● **PROBLEM**: Within the records below is a range that opens at the line with "Given: Open Schedule via its calendar icon" and closes at the line with "The image size is (1316, 904).". Return that range word for word, both ends included, and only that range.

● **DATASET RECORDS**:
-*-*-
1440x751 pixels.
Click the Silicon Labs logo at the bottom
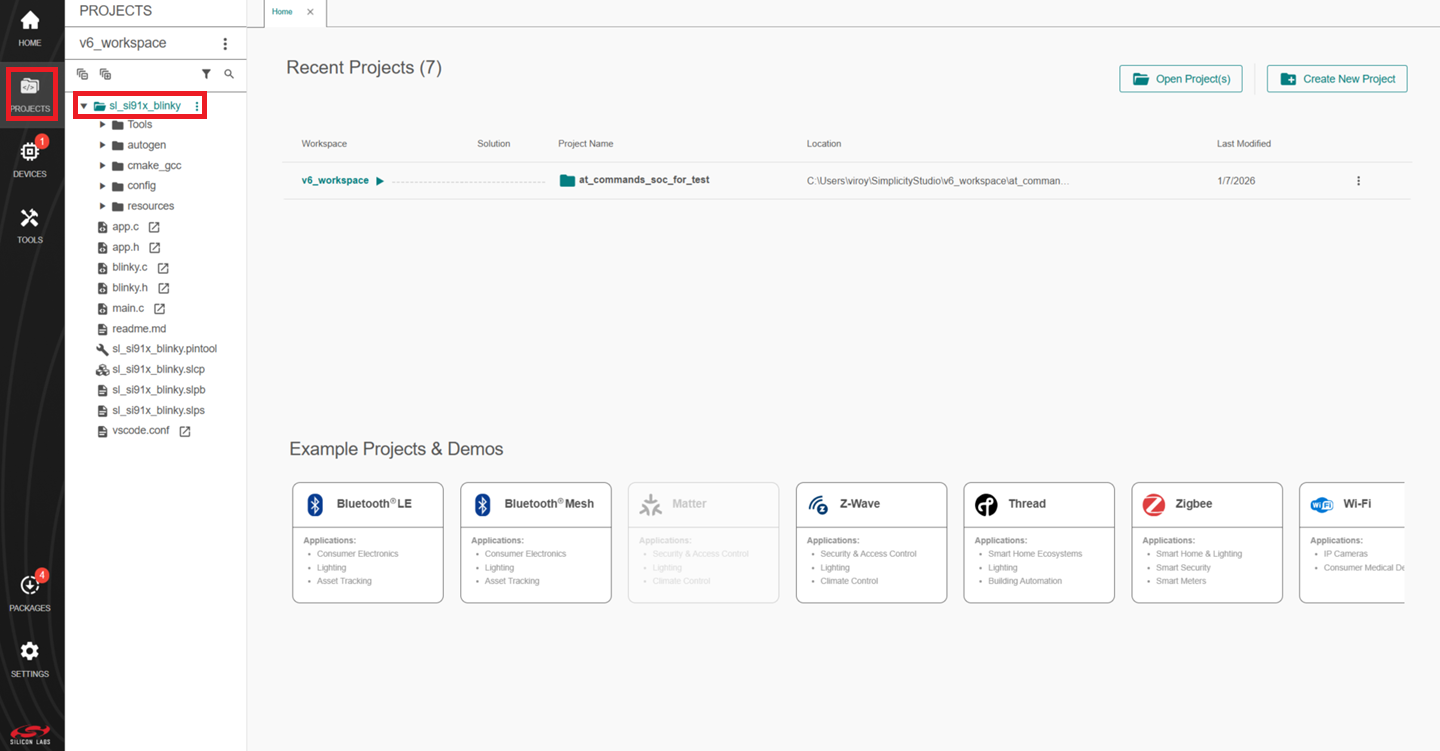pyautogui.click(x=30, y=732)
-*-*-
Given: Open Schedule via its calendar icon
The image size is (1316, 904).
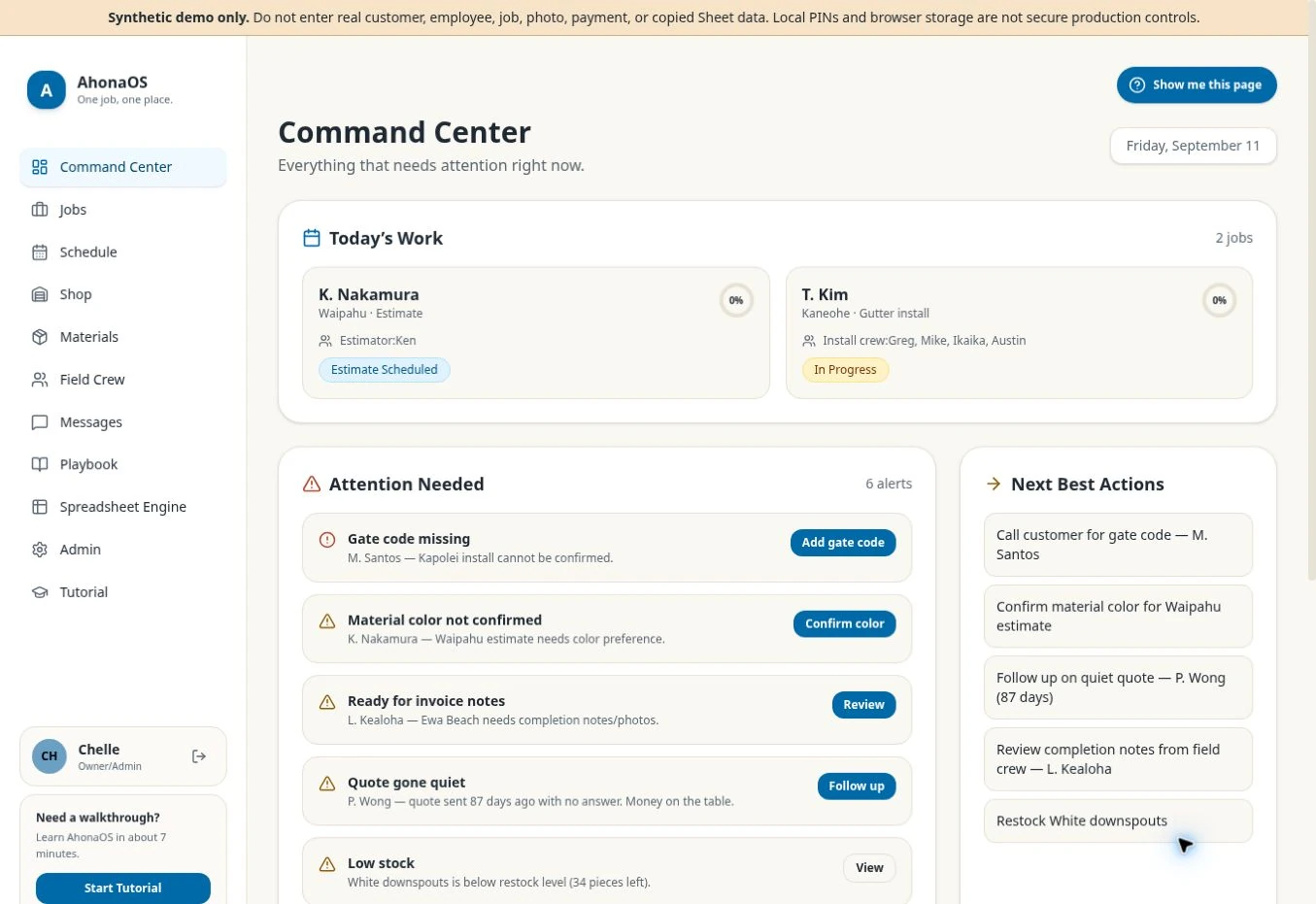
-*-*-
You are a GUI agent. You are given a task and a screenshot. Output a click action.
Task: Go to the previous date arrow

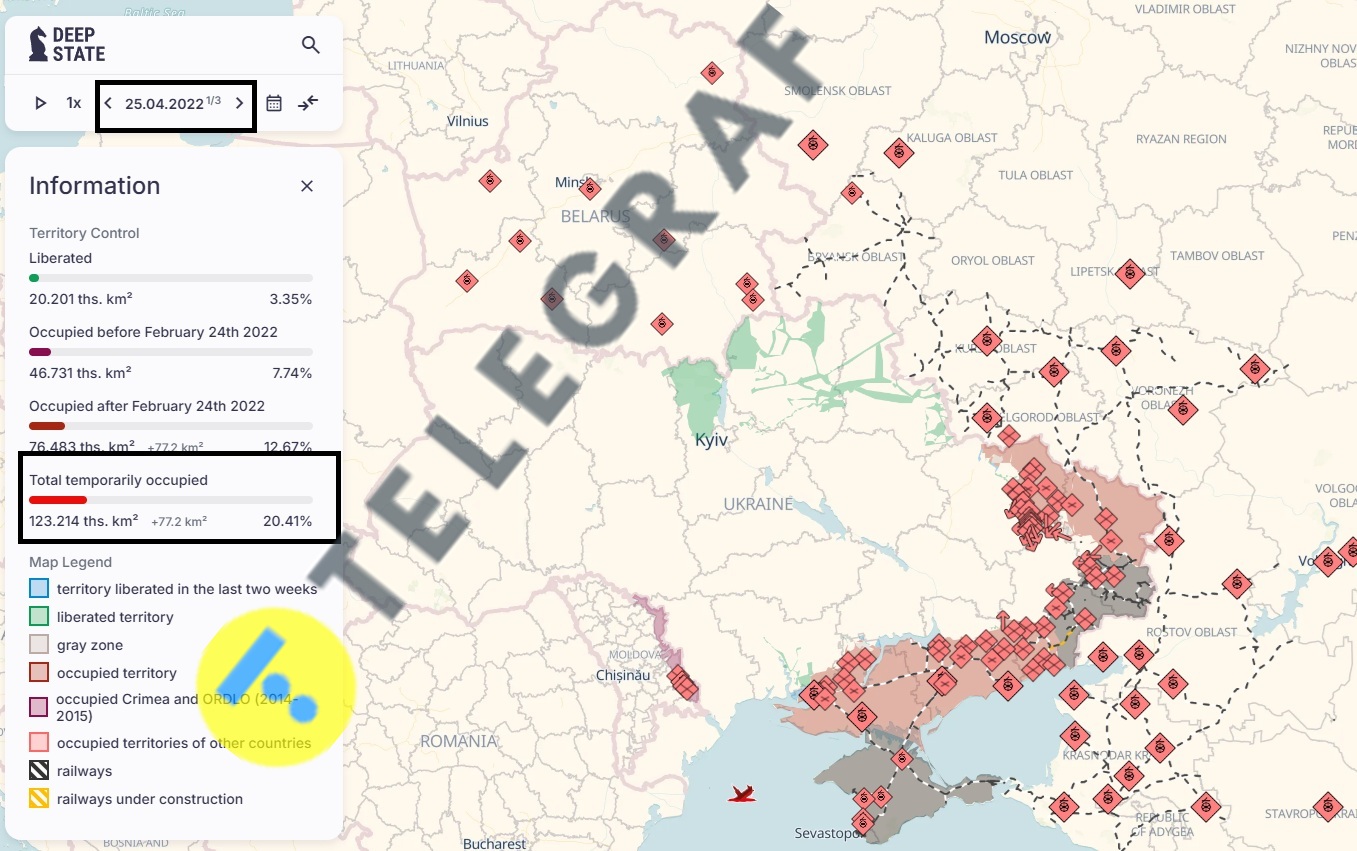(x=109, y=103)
-*-*-
● **RESPONSE BELOW**:
Given: Open Schedule via its calendar icon
The image size is (1316, 904).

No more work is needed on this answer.